--- Provided text Enclosed Below ---

Benjamin S. Abella


Benjamin S. Abella, MD, MPhil

Dr. Abella is currently Clinical Research Director for the Center for Resuscitation Science at the Hospital of the University of Pennsylvania where he is also an Associate Professor of Emergency Medicine.
Projects within Dr. Abella’s clinical research team include: (1) evaluation of CPR and resuscitation performance, (2) testing new methods to teach CPR in the community, (3) prognostication of neurologic outcomes after cardiac arrest, and (4) methods to improve the application of therapeutic hypothermia.

Dr. Abella has published scholarly work in numerous professional journals including JAMA and Circulation, and has authored review monographs and textbook chapters on cardiac arrest and resuscitation. He serves on the American Heart Association Emergency Cardiovascular Care task force and has participated in developing international CPR guidelines. He has won a number of honors for his research, clinical care in the Emergency Department and his teaching of residents and medical students, and has also lectured widely on the topics of cardiac arrest and post-arrest hypothermia treatment. His work has been featured on CNN with Sanjay Gupta, National Geographic, and Good Morning America. Dr. Abella is also the developer and Medical Director of a novel training course for therapeutic hypothermia use in the hospital setting.

Dr. Abella received a Bachelor’s degree in Biochemistry from Washington University and later graduated from Cambridge University with a Master’s in Genetics. He received his medical degree from the Johns Hopkins School of Medicine and completed residencies in Internal Medicine and Emergency Medicine as well as a Fellowship in Resuscitation and Emergency Medicine at the University of Chicago Hospitals.
Dr. Abella holds certifications in Advanced Cardiac Life Support, Pediatric Advanced Life Support, Neonatal Resuscitation, Advanced Trauma Life Support, and Advanced Cardiac Life Support Instruction. He has also been certified by the American Board of Internal Medicine and the American Board of Emergency Medicine.

--- End of Enclosed Provided text ---

▸ **Work instructions**:
a) In the biography, retype the stretch from "Dr. Abella received" through "of Chicago Hospitals." word for word.
b) List every project that the biography attributes to Dr. Abella's clinical research team.
The records are not needed for any of this work.

--- Supplied information Enclosed Below ---

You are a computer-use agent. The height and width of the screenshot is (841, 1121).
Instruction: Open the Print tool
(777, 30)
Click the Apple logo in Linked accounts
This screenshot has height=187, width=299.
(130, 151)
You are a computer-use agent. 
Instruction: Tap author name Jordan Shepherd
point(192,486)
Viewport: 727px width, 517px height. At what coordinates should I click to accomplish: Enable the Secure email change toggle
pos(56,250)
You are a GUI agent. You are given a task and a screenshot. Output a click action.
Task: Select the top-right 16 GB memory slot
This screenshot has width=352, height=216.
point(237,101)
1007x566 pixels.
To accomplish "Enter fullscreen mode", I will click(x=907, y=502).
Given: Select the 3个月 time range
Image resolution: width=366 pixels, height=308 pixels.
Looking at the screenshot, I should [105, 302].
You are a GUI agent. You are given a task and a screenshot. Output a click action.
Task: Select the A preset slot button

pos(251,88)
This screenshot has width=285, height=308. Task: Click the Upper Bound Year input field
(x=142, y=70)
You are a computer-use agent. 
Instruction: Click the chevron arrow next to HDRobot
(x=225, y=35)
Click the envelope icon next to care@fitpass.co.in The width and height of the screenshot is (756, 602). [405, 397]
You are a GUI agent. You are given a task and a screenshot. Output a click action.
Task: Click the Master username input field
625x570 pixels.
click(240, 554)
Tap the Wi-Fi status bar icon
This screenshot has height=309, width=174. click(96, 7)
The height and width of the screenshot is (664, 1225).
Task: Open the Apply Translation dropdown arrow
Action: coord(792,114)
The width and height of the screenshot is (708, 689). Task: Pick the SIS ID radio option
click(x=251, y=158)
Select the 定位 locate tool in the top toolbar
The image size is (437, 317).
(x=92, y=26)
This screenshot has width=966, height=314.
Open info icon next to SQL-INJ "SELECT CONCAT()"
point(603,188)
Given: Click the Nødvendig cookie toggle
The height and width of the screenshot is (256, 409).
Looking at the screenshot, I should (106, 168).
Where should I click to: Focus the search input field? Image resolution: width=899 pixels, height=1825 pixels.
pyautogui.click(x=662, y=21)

--- End of Enclosed Supplied information ---

▸ **Answers to this exercise**:
a)
Dr. Abella received a Bachelor’s degree in Biochemistry from Washington University and later graduated from Cambridge University with a Master’s in Genetics. He received his medical degree from the Johns Hopkins School of Medicine and completed residencies in Internal Medicine and Emergency Medicine as well as a Fellowship in Resuscitation and Emergency Medicine at the University of Chicago Hospitals.

b)
- Evaluation of CPR and resuscitation performance
- Testing new methods to teach CPR in the community
- Prognostication of neurologic outcomes after cardiac arrest
- Methods to improve the application of therapeutic hypothermia